The right customer experience, Mr. Saraogi added, not only helps an enterprise retain the customer, but also propels the business forward.
A 2018 study by multinational technology firm IBM reported that roughly 50% of first calls to call centers go unresolved. The study also reported that 56% of millennials have switched from one company to another because of underwhelming customer service.
Uniphore’s platform uses artificial intelligence, natural language processing (which makes human language intelligible to machines), and robotic process automation (which frees employees from doing repetitive tasks) to analyze a call from beginning to end, as well as guide customer service agents on how to handle complex conversations.

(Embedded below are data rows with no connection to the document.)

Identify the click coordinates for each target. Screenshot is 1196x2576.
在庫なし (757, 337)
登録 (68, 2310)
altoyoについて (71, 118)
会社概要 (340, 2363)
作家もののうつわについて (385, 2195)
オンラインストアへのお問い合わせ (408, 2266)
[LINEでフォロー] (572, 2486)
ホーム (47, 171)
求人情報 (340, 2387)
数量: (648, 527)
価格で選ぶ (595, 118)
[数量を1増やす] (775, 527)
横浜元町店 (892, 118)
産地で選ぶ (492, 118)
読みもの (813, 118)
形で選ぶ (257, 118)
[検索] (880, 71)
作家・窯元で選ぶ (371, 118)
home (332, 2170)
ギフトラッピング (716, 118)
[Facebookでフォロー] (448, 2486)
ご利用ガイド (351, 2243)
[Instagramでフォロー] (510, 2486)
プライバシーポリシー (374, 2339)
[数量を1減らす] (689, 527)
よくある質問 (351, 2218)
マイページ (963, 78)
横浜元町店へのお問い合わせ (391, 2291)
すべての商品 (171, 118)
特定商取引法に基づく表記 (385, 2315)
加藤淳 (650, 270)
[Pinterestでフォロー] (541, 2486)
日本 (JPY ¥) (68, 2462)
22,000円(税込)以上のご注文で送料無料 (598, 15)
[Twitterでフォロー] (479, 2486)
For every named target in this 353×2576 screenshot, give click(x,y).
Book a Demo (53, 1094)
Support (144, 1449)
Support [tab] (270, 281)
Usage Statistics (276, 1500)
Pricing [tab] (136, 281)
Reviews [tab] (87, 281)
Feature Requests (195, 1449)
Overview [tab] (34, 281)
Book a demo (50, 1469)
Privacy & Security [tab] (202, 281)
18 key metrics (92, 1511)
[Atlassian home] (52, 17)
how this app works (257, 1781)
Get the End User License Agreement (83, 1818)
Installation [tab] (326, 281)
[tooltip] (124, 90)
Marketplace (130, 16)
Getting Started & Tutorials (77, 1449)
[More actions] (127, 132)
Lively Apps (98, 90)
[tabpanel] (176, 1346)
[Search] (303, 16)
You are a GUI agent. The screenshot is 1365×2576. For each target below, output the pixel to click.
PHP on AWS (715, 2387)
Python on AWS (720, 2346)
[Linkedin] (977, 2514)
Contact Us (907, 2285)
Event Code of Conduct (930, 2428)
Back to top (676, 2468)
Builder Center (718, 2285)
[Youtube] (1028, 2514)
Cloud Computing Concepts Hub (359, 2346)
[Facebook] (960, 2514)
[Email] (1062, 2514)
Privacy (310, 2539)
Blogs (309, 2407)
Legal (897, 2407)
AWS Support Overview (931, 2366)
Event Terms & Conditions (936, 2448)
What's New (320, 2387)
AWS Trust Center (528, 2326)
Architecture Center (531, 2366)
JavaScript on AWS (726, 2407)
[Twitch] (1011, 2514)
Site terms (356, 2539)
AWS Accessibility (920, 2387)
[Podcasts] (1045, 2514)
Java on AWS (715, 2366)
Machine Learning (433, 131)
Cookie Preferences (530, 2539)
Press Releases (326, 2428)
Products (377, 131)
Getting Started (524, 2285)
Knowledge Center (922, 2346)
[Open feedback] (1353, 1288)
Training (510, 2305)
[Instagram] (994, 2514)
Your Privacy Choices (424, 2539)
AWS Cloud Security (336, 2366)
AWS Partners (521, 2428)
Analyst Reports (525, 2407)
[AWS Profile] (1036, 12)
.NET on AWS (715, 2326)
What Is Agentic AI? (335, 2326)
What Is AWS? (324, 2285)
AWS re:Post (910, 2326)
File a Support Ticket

“Call centers have now transformed themselves into contact centers. It’s not a call process anymore, but a multichannel omni-present system that is contact-enabled,” Mr. Saraogi said, adding that what has not changed is “how a conversation leads to a solution for the consumer.”
Because the company’s platform is also equipped with authentication and quality assurance features, it can be utilized remotely by clients with work-from-home staff.
Uniphore was incubated in Madras, India, in 2008 with the aim of bridging the gap between humans and machines, and ensuring that machines understand and provide real answers to human queries. It now has offices in five countries, and counts Sitel and First Source as some of their global clients. In the Philippines, Uniphore works with companies in the telecommunications and business process outsourcing sectors.
Mr. Saraogi said that delivering the right productivity tools enables an agent to focus on the customer.
“A happy agent leads to a happy customer. That’s the belief we have,” he added.